Le tribunal fait la même chose du point de vue des suggardaddy, et relève les nombreuses références aux relations sexuelles que ceux-ci peuvent espérer en échange du paiement évoqué ci-dessus (notamment : « Vous vous sentirez dix ans plus jeune et revigoré avec une Sugarbaby ardente à vos côtés » ou encore « explorez toutes ces possibilités que seul un homme jouet peut vous offrir »).
Pour le tribunal, il n’y a aucun doute sur le fait qu’au bout du compte, le deal proposé revient à obtenir une relation sexuelle en échange d’un paiement.
Fonder un site sur ce modèle explicite et en faire la promotion est une incitation à la prostitution (et une publicité y relative).

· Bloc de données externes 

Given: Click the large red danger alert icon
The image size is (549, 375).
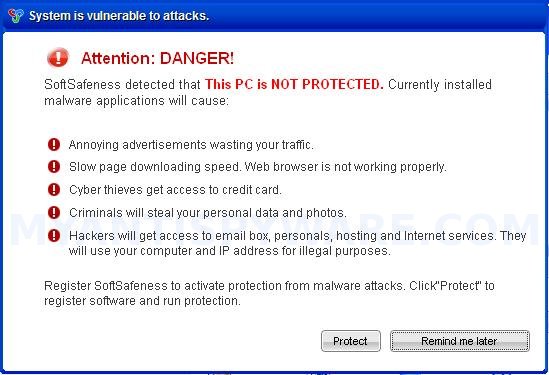Looking at the screenshot, I should click(x=58, y=57).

Les préventions sont établies.
Concernant le sexisme
Très correctement, le tribunal refuse d’entrer dans une démarche morale pour se focaliser sur le dénigrement d’un genre à raison de son sexe : « Le débat ne porte pas sur la valeur morale des personnes s’inscrivant sur le site et des actes, éventuellement sexuels, qu’ils poseraient ensuite.
Il s’agit d’évaluer si, de par le message véhiculé sur le site internet, les personnes visées sont dénigrées en tant qu’homme ou femme ou sont réduites à une dimension sexuelle. »
Tout en relevant les innombrables « clichés » qu’il ne goûte manifestement pas, le tribunal aboutit toutefois à la conclusion qu’il ne veut pas être un censeur puisque tel n’était pas la volonté du législateur qui « a souhaité à la fois exprimer de manière indiscutable l’interdiction des comportements sexistes mais s’est également voulu modéré et non-liberticide en ne sanctionnant que les comportements sexistes d’une certaine gravité » et n’a voulu « sanctionner [que] des attaques personnelles ou envers un groupe ciblé (…) [et non] les publicités sexistes/machistes ».
Il en conclut que le site se focalise plus sur la beauté, la richesse ou l’excitation sexuelle que sur le sexisme au sens juridique du terme. La prévention n’est pas établie.